'The OA' - Season 1 Review
- winterwonderer
- Feb 13, 2017
- 2 min read
So far it is undetermined whether or not The OA will continue for a second season. Assuming that it does not, there are 8 and only 8 episodes of weird and confusing events to sort through.
First of all, let me say that if you don't like weird or quirky shows, do not watch The OA. If you don't like vague endings where you aren't sure what was real and what wasn't? Also do not watch.
In general, this was a weird show. Really, really weird. The idea is that Prairie Johnson has re-appeared after being missing for many years. When she left she was blind. On her return, she can see. Prairie meets a group of five others who she tells her story to.

This seems straightforward enough- except that it isn't. The main topic surrounding Prairie's mysterious disappearance is that of Near Death Experiences (NDEs), notoriously confusing and unexplained even outside of the world of television.
If you are trying to decide whether to watch or not and you haven't been dissuaded by the previous points, give it a go. Likely you will either like it or hate it, but it's only 8 hours of your life right?
***Spoilers ahead***
I personally was not the biggest fan of the show, but I will admit there are a lot of questions that I would like to have answered after having just watched the season finale. For one, the answer to the biggest debate: was Prairie's story real?

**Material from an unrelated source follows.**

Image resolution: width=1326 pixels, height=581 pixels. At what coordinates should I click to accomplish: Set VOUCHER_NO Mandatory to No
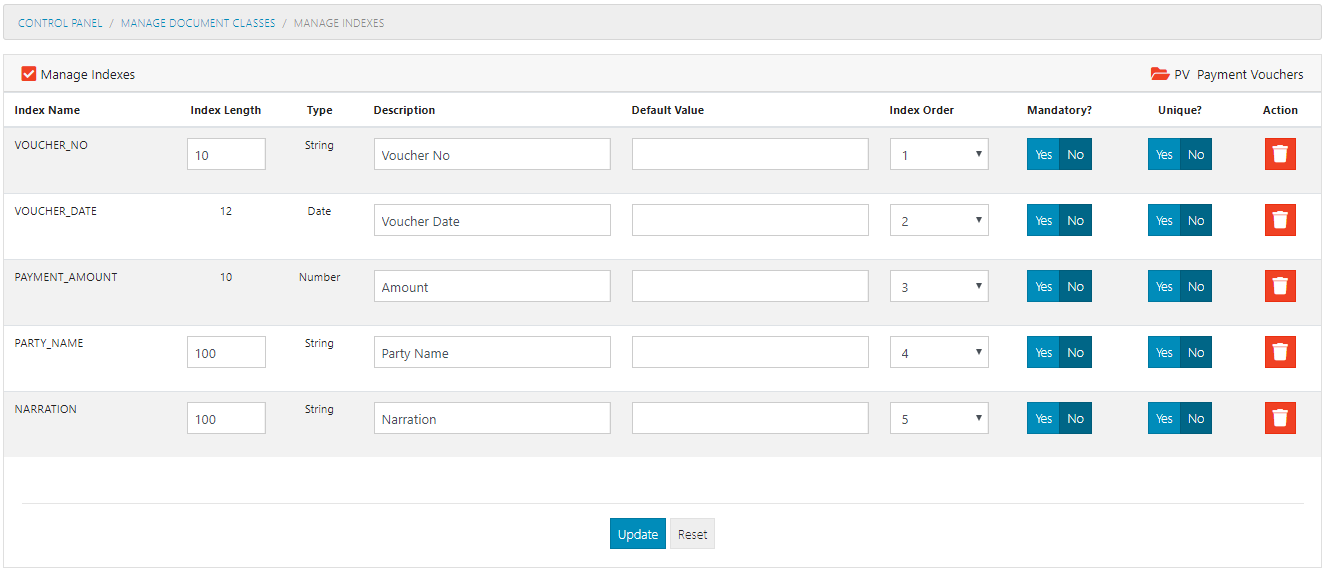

Despite the book scene where some people may have been convinced that the whole NDE and five movements situation was a figment of Prairie's imaginative and possibly ill brain, I remain sceptical about both possibilities.
Ultimately I think that for fantasy's sake I will pick the 'everything is real' side of things, but there isn't much reasoning beyond that. However, the possibility of a second season makes me more confident in that pick. What would they have to make another season out of if everything was a lie?
Another pressing question is: what was Elias (the psychiatrist) doing in the Johnson home in the middle of the night? Did he plant the books in order to cover up the existence of inter-dimensional travel? Is he just a creepy stalker?
Then there is the school shooting. Did the group really perform the movements or was that in Prairie's head too? And why would the movements work so anti-climatically? It works so Prairie gets shot and put in an ambulance? That seems suspicious. Maybe that is also the point though - inter-dimensional travel has to hide itself behind a guise of NDEs and serious injuries otherwise it does not work. In that case, does Prairie actually die in order to travel, or just seem to die and live in the other dimension on a different time-frame so that she can come back without a prolonged death?
There are a lot of questions and not a lot of answers. What are your thoughts? Do you think that there should be a second season?